Keiichi Nakayama torréfie son propre café et garde 40 variétés à portée de main chez Rumors Coffee au choix des clients (Charles Zhang/Marketplace)
Keiichi Nakayama torréfie son propre café et garde 40 variétés à portée de main au Rumors Coffee. (Photo de Charles Zhang/Marché)

Lui et sa femme estiment que la culture du café en Chine n’en est qu’à ses balbutiements, malgré une forte concentration de cafés à Shanghai.

Marché du café

Il y a près de 7 000 cafés à Shanghai, et un peu plus de la moitié d’entre eux sont des boutiques comme Rumors Coffee et Nameless Coffee, selon un étude par une plateforme commerciale sous Yicai. Cependant, en dehors de la capitale financière, les cafés ne sont pas très populaires.

« Je n’ai jamais bu de café avant de travailler dans un café à Shanghai [at the age of 20]”, a déclaré Liu Yi, le barista de Nameless Coffee. « Je viens d’une petite ville chinoise sans culture du café.

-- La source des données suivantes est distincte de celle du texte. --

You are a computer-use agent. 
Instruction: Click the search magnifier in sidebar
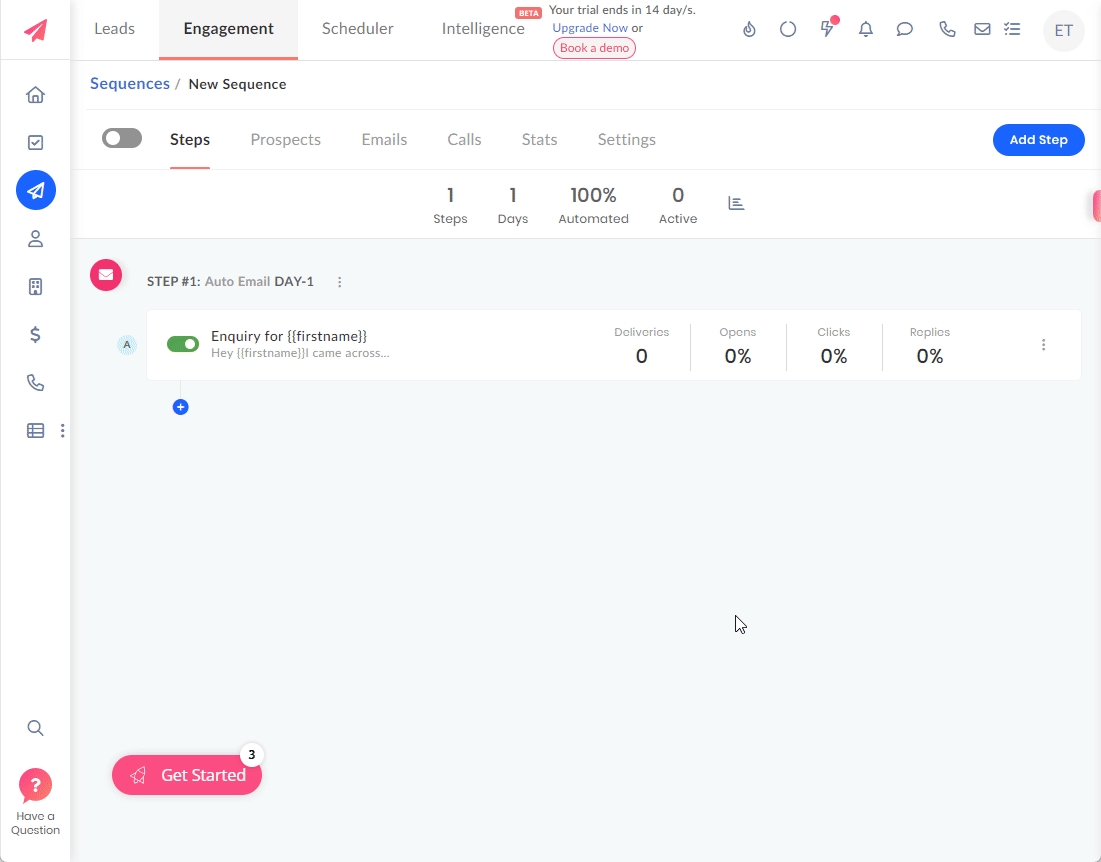tap(35, 728)
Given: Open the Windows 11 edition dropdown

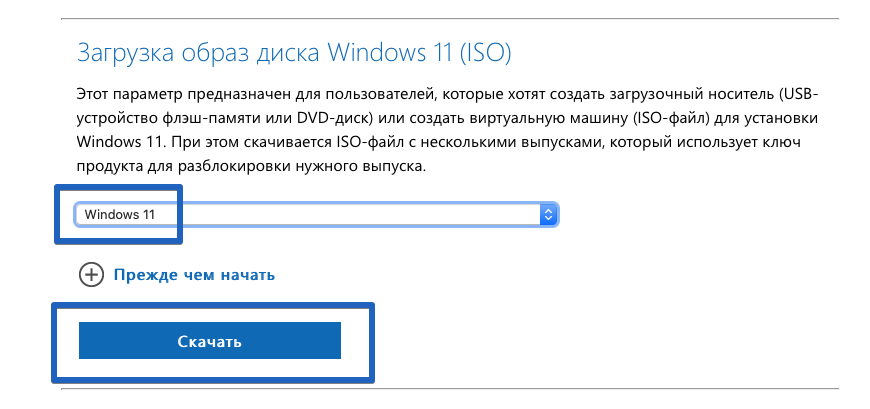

Pourtant, ses compétences en matière de préparation de café ont profondément marqué des clients comme Xiong Luying, un visiteur de la ville de Wuhan.

Xiong Luying a déclaré que la culture du café n'était pas aussi développée dans la ville de Wuhan, où elle travaille, alors elle cherche des cafés-boutiques chaque fois qu'elle visite Shanghai (Charles Zhang/Marketplace)
Xiong Luying a déclaré que la culture du café n’était pas aussi développée dans la ville de Wuhan, où elle travaille, alors elle cherche des cafés-boutiques chaque fois qu’elle visite Shanghai. (Photo de Charles Zhang/Marché)

Elle était déjà allée au Nameless Coffee une fois.

“Ce jour-là, j’ai choisi un grain en particulier et … comme il faisait chaud, j’ai demandé un café glacé”, a déclaré Xiong. « Le barista a dit qu’il avait essayé de le faire deux fois, mais cela ne reflétait pas le meilleur goût du haricot. Il m’a suggéré de passer à un café chaud.

Soudain, le barista Liu leva les yeux de derrière le comptoir du café.

« Oh, c’était toi ! » dit-il, et ils entamèrent une conversation.

Dans une ville de 24 millions d’habitants, la touche personnelle permet également de fidéliser les clients.

Recherches supplémentaires par Charles Zhang.